Au Venezuela, le Canada reconnaît Juan Guaido – une imposture! – en tant que véritable président-en-exil alors qu’il ne bénéficie d’aucun soutien populaire. Un sondage mené par la firme vénézuélienne Meganalisis mené en mars 2020 rapportait que Guaido était soutenu par 3% de la population, dans un pays où près du quart des citoyen.nes ne savent même pas qui gouverne le pays! D’ailleurs, cette opposition contrôlée depuis Washington et Ottawa a su profiter de cet analphabétisme politique pour orchestrer ses gigantesques opérations de propagande pour rendre le gouvernement Maduro responsable des tares qui plombent un pays pourtant réellement gangréné par une économie militarisée par les grandes puissances financières.
Les sanctions tuent – je l’écrirai probablement dans chaque chronique que je publierai ici!

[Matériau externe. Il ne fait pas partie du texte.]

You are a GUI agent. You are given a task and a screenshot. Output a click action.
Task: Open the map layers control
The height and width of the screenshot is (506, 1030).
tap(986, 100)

Le cas de l’Iran est aussi éloquent. Malgré une promesse de rétablir les relations diplomatiques, les quelques 171 000 ressortissant.e.s iranien.ne.s au Canada n’ont toujours pas accès à des services consulaires dignes de ce nom. Depuis la décision du régime Harper de couper les ponts en 2012, on a évoqué de nombreuses raisons pour maintenir l’Iran sur la liste des pays ennemis – programme nucléaire, soutien à Bachar al-Assad, etc.
Sortons donc l’éléphant de la pièce – c’est l’obligation d’un soutien indéfectible à Israël qui justifie majoritairement la rupture diplomatique.
J’entends déjà les politologues me rappeler la marotte néo-réaliste selon laquelle les pays n’ont pas d’amis, seulement des intérêts.
La semaine dernière, l’International Institute for Democracy and Electoral Assistance plaçait le suzerain impérial américain sur sa liste de pays où la démocratie « est en recul », citant évidemment le régime Trump comme responsable.
Mais cessons donc de nous mentir – ni les USA ni le Canada ne sont de réelles démocraties, au mieux des « oligarchies démocratiques » où, comme le disait l’économiste Filip Palda dans l’excellent documentaire de Richard Brouillette L’Encerclement : la démocratie dans les rets du néolibéralisme (Les Films du Passeur, 2008), la véritable liberté consiste à choisir ses maîtres.